| USING THE INFORMATION |
1/ In the Delphi conversation, what reason does Alister give for why outsourcing projects to other countries is possible today? Please answer in one to three sentences.
2/ In the Delphi conversation, rewrite the part that opens with the words containing "Alister So I" and closes with "tools out there.", changing "outsource" to "hand off".
3/ In the Delphi conversation, what does Alister call the biggest complaint he has seen about risk management?

| PAGE EXTRACT |
------------

Alister Yeah. I mean, people think going with Java or C# is the safe option cause you know, so many people are using it, but this is not necessarily the case in terms of… if your code is going to last decades… I don’t know what Delphi’s gonna be like in ten years’ time, maybe it’ll be gone, maybe we’ll all be programming in LISP, and REST, or one of the new languages that’s popular. But Delphi’s got a huge track record, right? You can take programs that are 20 years old and recompile them without very much effort. Sometimes no effort in the latest version.
Serge New hardware, new operating system, but it still works. yeah.
Alister Yeah. I mean Delphi 1, you would have been doing that Windows for workgroups or something like that. It’s Windows 3.1. You can take that application and run it on Windows 11, or recompile it and run on Windows 11. And once you run it on WIndows 11 a 16-bit application is not supported at all anymore. And I think [inaudible]. But yes, you could recompile it and it’ll probably run. In terms of, as you say, risk management, I think the biggest complaint I’ve seen is finding Delphi developers. And this dichotomy of… there’s Delphi developers saying there’s no jobs and people with Delphi projects saying there’s no developers. It doesn’t quite…
Serge That sounds strange, we have a project but we don’t have Delphi developers, and they’re talking about “we cannot find the work” with Delphi. We have to connect them to each other somehow.
Alister So I think in this day and age, you know, it’s definitely possible to outsource projects to other countries and or parts of projects. If you can write a detailed specification for something, then, because of the collaboration tools out there.
Alister People work all over the word now, so you don’t necessarily have to have someone in your local country to work on a project. It’s interesting. I was working on a project where most of the team was in another city. It was about a two hours’ drive from where I live, but I was actually working in the Wellington office working so I was a remote worker but I was still commuting to work, and they had this weird thing where they had a physical Kanban board which I didn’t have access to. So it was quite weird. But anyway, there was an instance where remote work did not work very well, but I think in this day and age I think the Covid pandemic has demonstrated that people can work from home…
Serge They are doing almost everything from home…
And I think shops and all the retail stuff ground to a halt but the IT stuff , they just carried on as normal.

------------

| DATASET |
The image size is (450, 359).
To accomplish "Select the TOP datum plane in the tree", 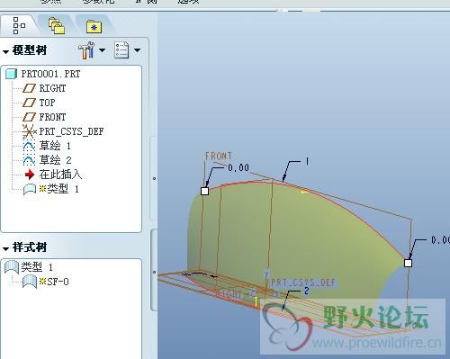I will coord(39,103).
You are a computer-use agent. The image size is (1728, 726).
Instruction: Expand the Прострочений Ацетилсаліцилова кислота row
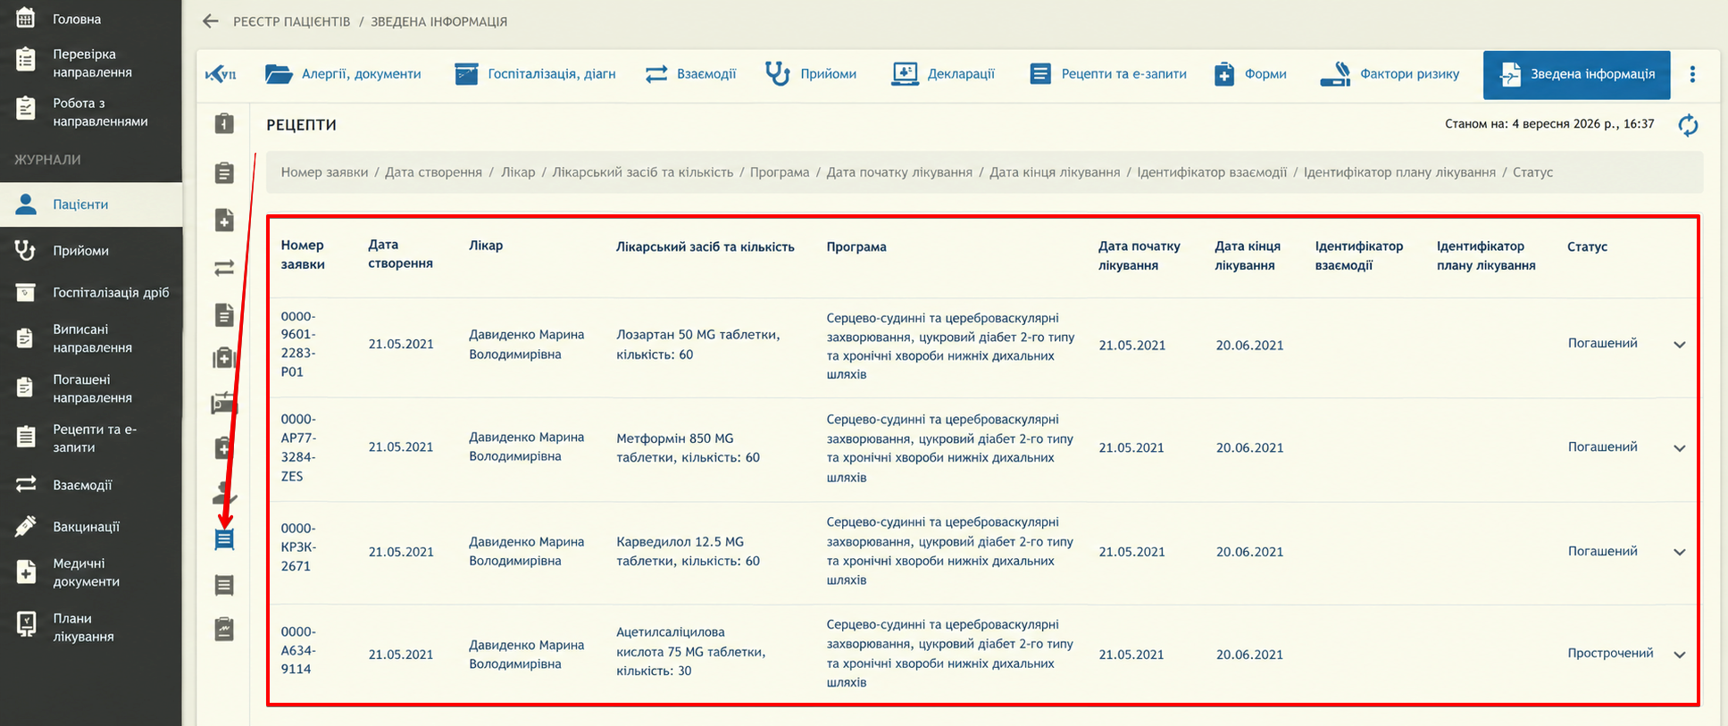1679,655
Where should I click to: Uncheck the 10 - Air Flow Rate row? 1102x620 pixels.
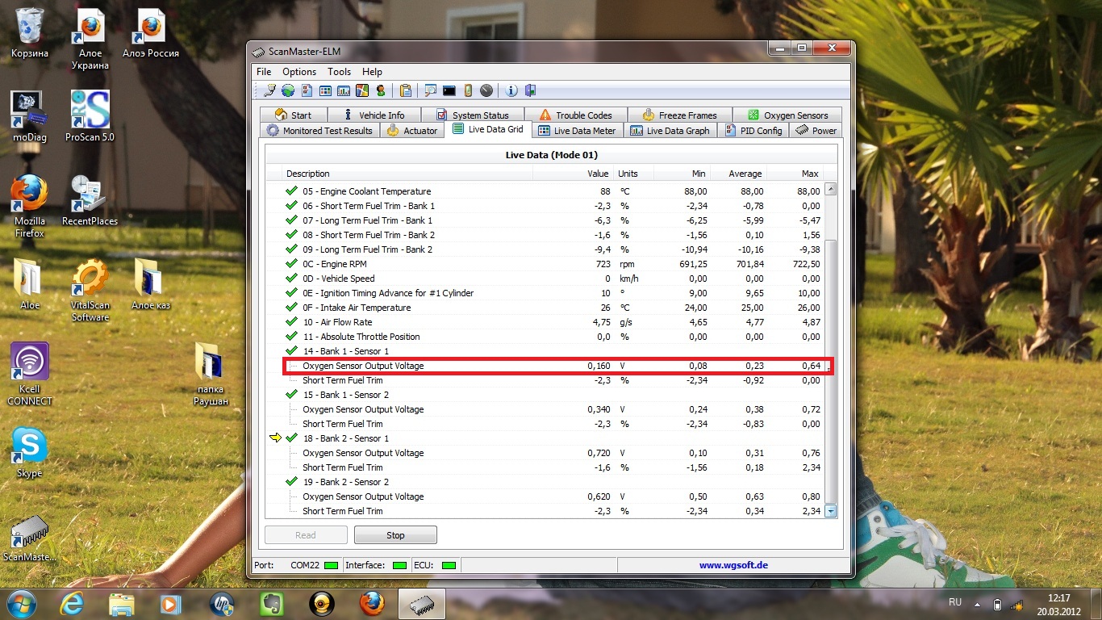coord(291,322)
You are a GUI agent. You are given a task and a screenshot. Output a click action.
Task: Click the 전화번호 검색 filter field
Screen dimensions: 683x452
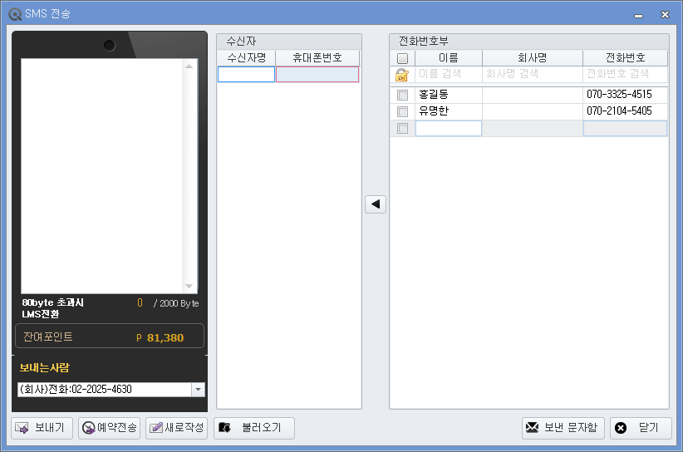[x=625, y=75]
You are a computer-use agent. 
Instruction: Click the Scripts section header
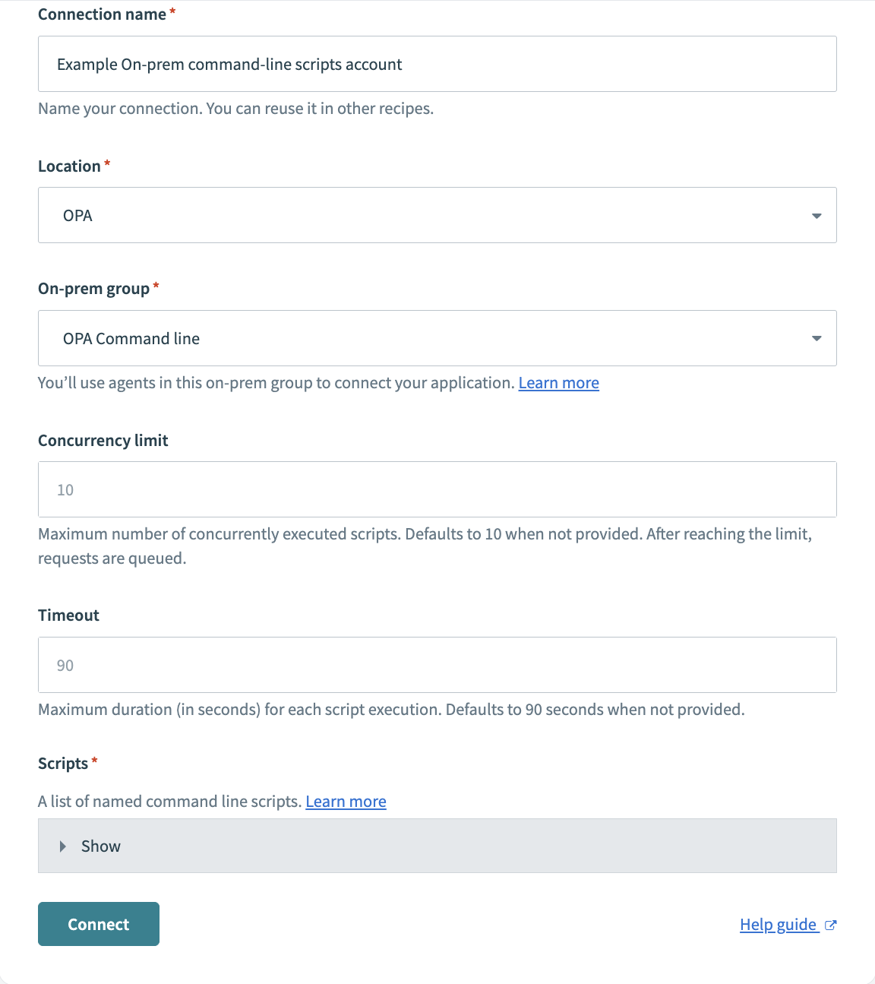62,763
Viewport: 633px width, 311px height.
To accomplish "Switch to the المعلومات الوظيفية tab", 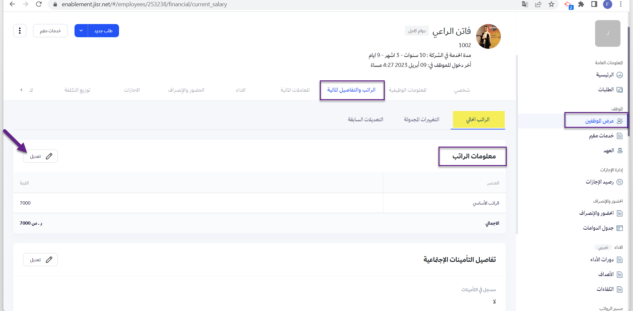I will coord(407,90).
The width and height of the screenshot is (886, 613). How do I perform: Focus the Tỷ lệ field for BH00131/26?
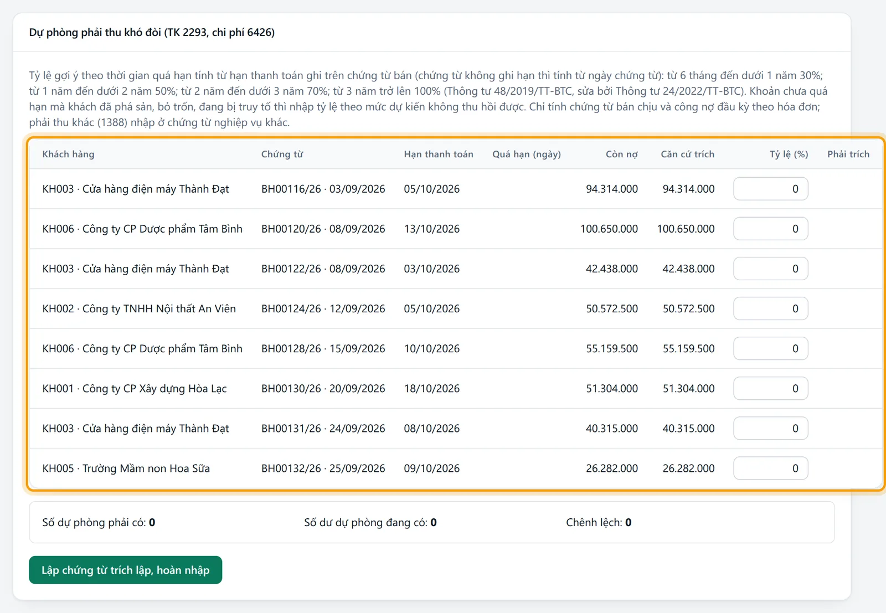770,428
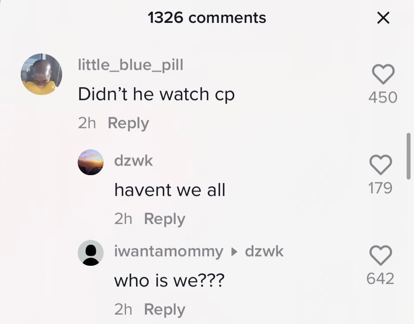Close the comments panel
Screen dimensions: 414x324
(383, 18)
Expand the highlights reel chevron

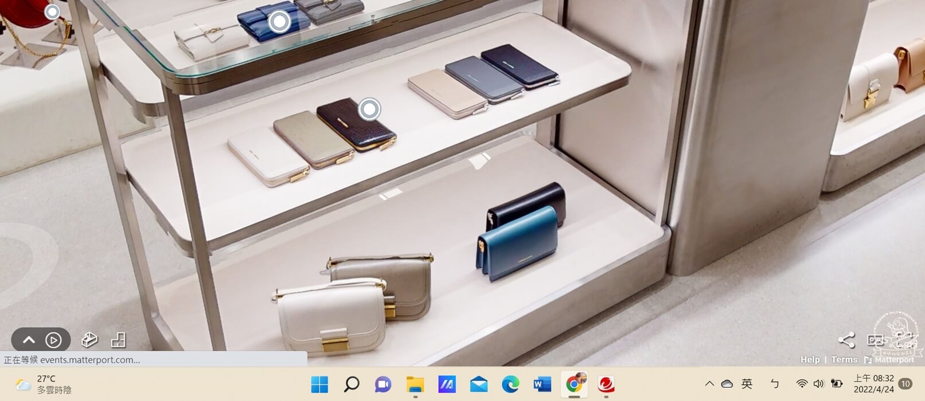coord(29,340)
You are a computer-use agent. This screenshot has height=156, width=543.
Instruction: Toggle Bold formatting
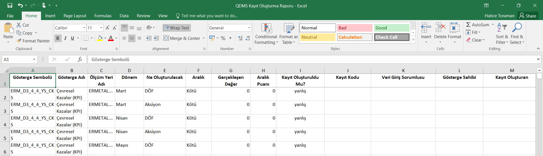(x=58, y=38)
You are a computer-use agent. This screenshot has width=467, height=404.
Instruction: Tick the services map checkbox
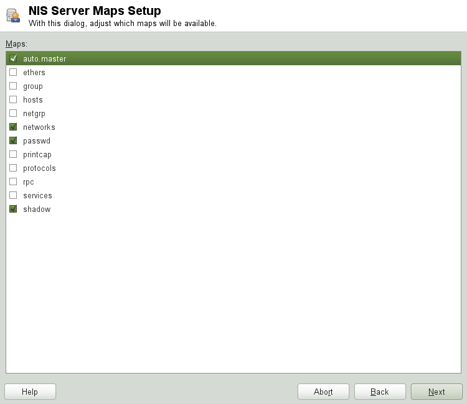pyautogui.click(x=13, y=196)
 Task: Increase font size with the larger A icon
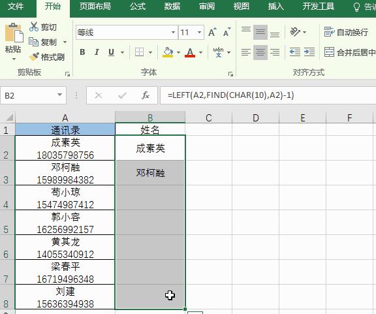pyautogui.click(x=212, y=32)
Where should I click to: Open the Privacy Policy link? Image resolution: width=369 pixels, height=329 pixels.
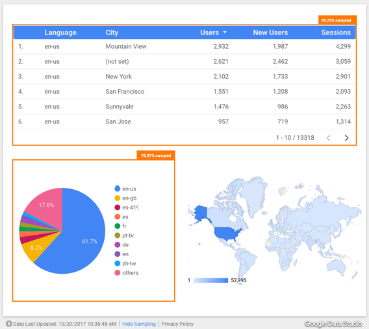[x=177, y=324]
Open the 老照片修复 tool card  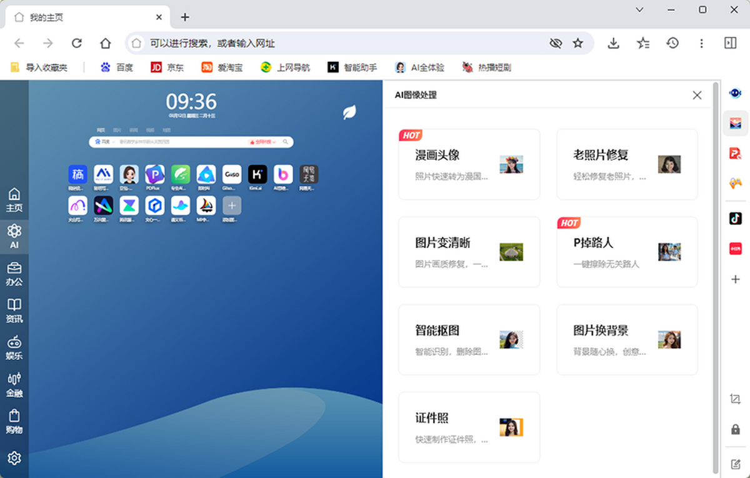627,164
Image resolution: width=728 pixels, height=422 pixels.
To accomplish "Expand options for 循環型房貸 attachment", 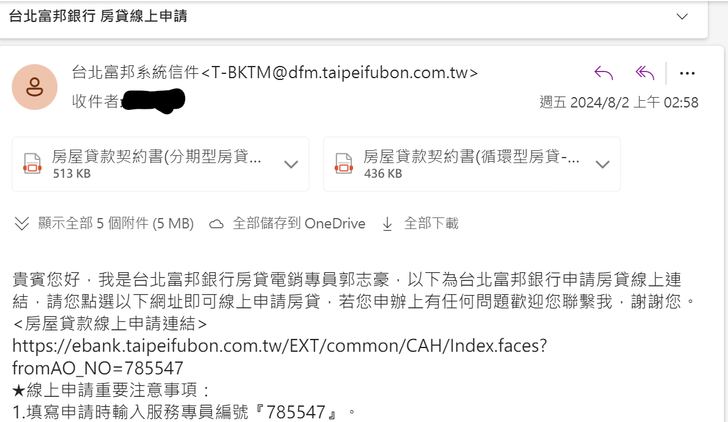I will tap(603, 164).
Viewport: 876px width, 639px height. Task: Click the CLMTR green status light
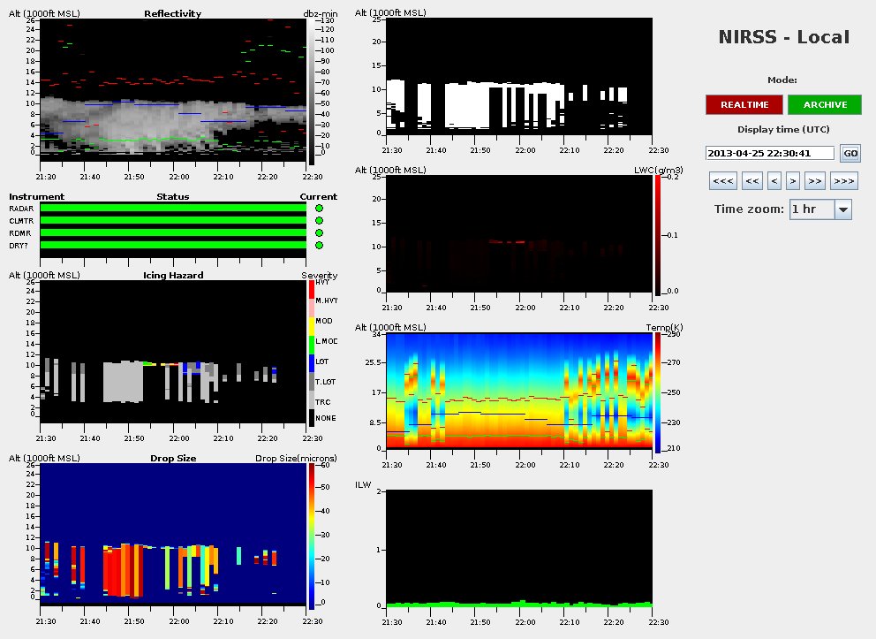coord(319,221)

------------

| OUTPUTS FOR THE TASKS |
1/ Alister says outsourcing projects, or parts of them, to other countries is possible because of the collaboration tools available today. He adds that this works if you can write a detailed specification.

2/
Alister So I think in this day and age, you know, it’s definitely possible to hand off projects to other countries and or parts of projects. If you can write a detailed specification for something, then, because of the collaboration tools out there.

3/ Finding Delphi developers.